Son yıllarda olduğu gibi, bu yılda da 24 Temmuz’da düşünceyi ifadesi ve yazıları nedeniyle tutuklu tüm gazetecilere özgürlük istiyoruz” dedi.
Çakırözer tutuklu Gazeteci Milletvekili Enis Berberoğlu ile partisinin Eski Milletvekili Gazeteci Eren Erdem için de özgürlük çağrısında bulundu.
Basında sansürün kaldırılışın yıl dönümünde basın ve düşünceyi ifade özgürlüğü önündeki engellerin kaldırılmadığını, aksine artarak devam ettiğini dile getiren Çakırözer, “2017 yılında 111gazeteci gözaltına alındı, 62 gazeteci tutuklandı.

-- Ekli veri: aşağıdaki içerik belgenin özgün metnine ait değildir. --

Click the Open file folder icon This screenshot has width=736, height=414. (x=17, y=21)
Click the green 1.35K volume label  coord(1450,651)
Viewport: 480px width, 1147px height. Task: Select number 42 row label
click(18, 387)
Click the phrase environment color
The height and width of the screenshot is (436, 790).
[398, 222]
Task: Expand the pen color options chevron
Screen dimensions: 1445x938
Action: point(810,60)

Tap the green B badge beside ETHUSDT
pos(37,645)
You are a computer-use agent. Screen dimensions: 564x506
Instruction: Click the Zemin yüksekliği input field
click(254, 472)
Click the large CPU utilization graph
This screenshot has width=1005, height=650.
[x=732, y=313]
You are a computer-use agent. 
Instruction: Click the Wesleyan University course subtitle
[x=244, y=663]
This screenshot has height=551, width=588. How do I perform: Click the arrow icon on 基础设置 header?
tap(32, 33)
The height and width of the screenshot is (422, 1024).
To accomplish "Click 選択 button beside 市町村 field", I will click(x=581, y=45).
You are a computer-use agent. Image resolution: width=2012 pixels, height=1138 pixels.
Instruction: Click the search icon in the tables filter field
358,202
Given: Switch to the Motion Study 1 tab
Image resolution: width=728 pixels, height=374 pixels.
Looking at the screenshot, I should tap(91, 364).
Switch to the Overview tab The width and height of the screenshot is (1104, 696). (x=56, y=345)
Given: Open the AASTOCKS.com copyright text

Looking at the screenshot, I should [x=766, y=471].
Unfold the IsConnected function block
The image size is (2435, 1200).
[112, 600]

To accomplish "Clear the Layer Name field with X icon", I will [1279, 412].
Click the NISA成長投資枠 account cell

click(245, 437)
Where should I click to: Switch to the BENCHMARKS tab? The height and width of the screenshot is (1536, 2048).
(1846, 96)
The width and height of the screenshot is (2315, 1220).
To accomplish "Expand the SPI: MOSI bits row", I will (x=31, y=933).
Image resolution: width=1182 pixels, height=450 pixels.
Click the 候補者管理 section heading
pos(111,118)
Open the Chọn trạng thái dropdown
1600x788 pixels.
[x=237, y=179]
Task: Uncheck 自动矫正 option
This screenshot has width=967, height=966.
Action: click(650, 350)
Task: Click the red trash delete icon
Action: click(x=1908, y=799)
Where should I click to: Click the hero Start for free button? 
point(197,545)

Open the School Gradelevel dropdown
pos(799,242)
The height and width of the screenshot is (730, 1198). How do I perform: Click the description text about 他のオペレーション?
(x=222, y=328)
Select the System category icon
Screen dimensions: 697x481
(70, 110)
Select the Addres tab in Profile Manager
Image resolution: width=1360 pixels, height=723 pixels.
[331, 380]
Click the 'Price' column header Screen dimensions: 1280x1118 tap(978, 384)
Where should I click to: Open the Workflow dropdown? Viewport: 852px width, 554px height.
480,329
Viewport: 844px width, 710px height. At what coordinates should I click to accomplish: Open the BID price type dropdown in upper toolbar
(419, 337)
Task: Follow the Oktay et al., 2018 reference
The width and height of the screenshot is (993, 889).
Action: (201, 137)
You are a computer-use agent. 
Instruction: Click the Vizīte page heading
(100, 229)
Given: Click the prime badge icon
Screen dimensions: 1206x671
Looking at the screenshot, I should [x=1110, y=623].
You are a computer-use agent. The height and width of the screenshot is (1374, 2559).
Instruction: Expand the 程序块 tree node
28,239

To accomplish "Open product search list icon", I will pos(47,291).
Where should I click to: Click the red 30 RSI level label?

2018 yılının ilk 6 ayında 27 gazeteci gözaltına alınarak, 32 gazeteci tutuklandı, yaklaşık 55 gazeteci işten atıldı.
1 Temmuz 2018 itibarıyla 127 gazeteci tutuklu, 12 bin gazeteci işsiz. Dünya basın özgürlüğü endeki sıralamasında her geçen yıl geriye giden Türkiye, basın özgürlüğü konusunda 180 ülke içerisinde 157. sırada yer almaktadır” dedi.